I have added a new post-processing effect that approximates light scattering on the sunlight according to this GPU Gems 3 article. It required a minor coding on the engine, I have introduced two new built-in shader parameters: sun screen-space position to use in the calculation, and a term that gradually scales down the ray effect when the camera is not turned towards the sun. The process itself has been implemented in the postprocessing shader of the deferred chain, that made implementing it easy because all required data is available at this point of the rendering.
Here are some pictures about the result.
I have made dynamic sunlight and shadow support wired to the UI, so the sun position can be controlled interactively. The engine calculates the sun position by using azimuth and elevation as parameters. Sun and fog color is adjusted according to the elevation by using a color gradient generated with GIMP. The result can be seen here:
I have added normal mapping support recently. It is not perfect, but works well with some new models I have obtained from ShareCG (thank you, Nobiax). The model loader still lacks of tangent and binormal processing support (still relying on lowly OBJ files), so I am using partial derivatives to reconstruct T and B from GBuffer and shader parameters.
I have extended the deferred light combiner shader to handle multiple BRDFs with many parameters (diffuse, specular, environment reflection, etc.). The BRDF parameters are organized in a table that is indexed by a field in the GBuffer. Different objects can have different BRDFs, the particular index is an effect parameter. Deferred light combiner shader handles backside lighting (e.g. the sunlight shines through the leaves), controlled by a diffuse parameter in the BRDF table.
Here are some images produced by the current state of the renderer.
Just finished the cascaded shadow map support. It uses the technique described in NVidia’s CSM paper. The original method gives somewhat flickering shadow edges so I have added some reduction technique described in a talk about Frostbite. To make it more smooth, I have added 3×3 PCF filtering. There is a short video with the results:
After some struggling with frustum and light projection matrix calculation, CSM is finally working in the engine. There are four splits, parallel light projection and dynamic bounding frustum calculation. The technique is basically the same as described in the NVidia’s article.
There is still some annoying bug with frustum culling in the shadow map render code, thus, the shadows are leaking sometimes. But performs quite good after all.

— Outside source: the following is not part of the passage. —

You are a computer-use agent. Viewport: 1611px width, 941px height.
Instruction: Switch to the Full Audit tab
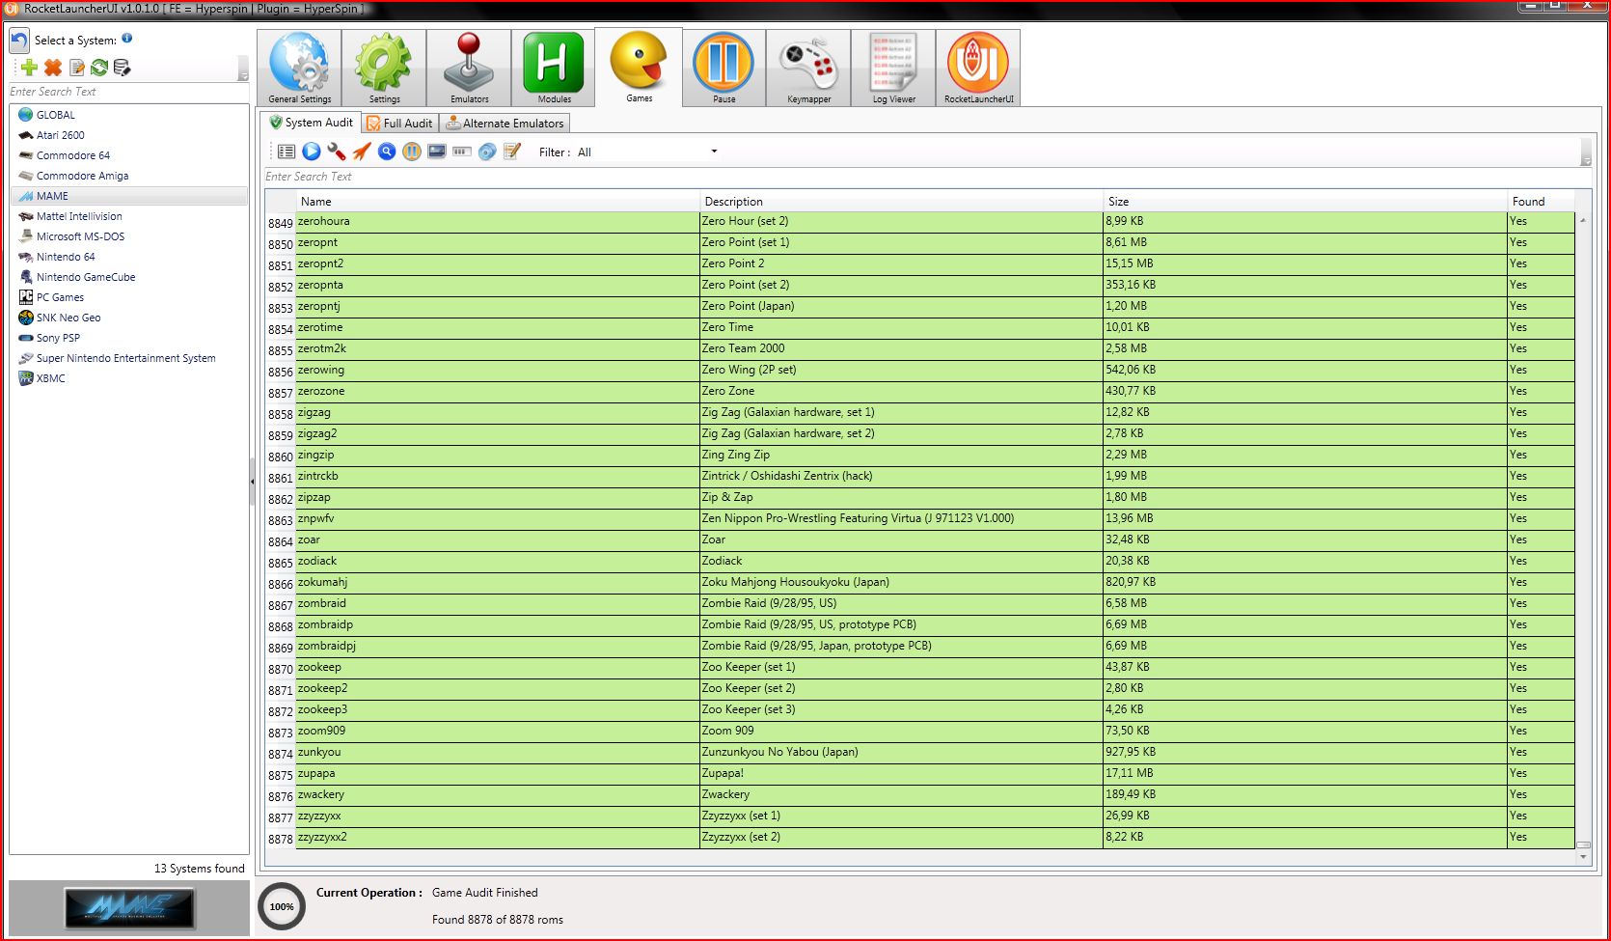[x=399, y=124]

Here are some pictures of the results.
I have played with the shaders in the renderer. Now it supports glow maps and specular maps. The specular map is used in two ways. On the one part, it is used as a specular term in the light equation in the lighting pass. On the other part, it is used to add some environment reflections on objects in the final pass.
The terrain shader blends between multiple textures depending on the terrain slope and height. The shading is done in runtime so the changes in the terrain geometry caused by the erosion simulation are properly appearing in the rendering.
Here are some images about the results.
To emphasize the effects of environment reflections (and to make calculations simpler), I have replaced the procedural skybox to a static HDR environment cube map.
Update 10/01/12: I have found a bug in the shaders. I have fixed it, and I have done some modelling to see the results. I have obtained some (cars and dumpster) from TurboSquid too, and I have put some new images to the slideshow to show the results.
…and there are spotlights. And we see the lights, and this is good.
And I am very happy with it, because it took some time to get it work correctly due to some small and annoying bugs. But the results are fine. We can add spotlights into the scene, we can put projected textures on them and they can cast dynamic shadows. They are integrated into the deferred renderer, of course. Spotlights are rendered with a closed pyramid, but is possible to use a cone instead. Bounding boxes are adjusted according to the current transform of the light frusta to keep visibility culling efficient.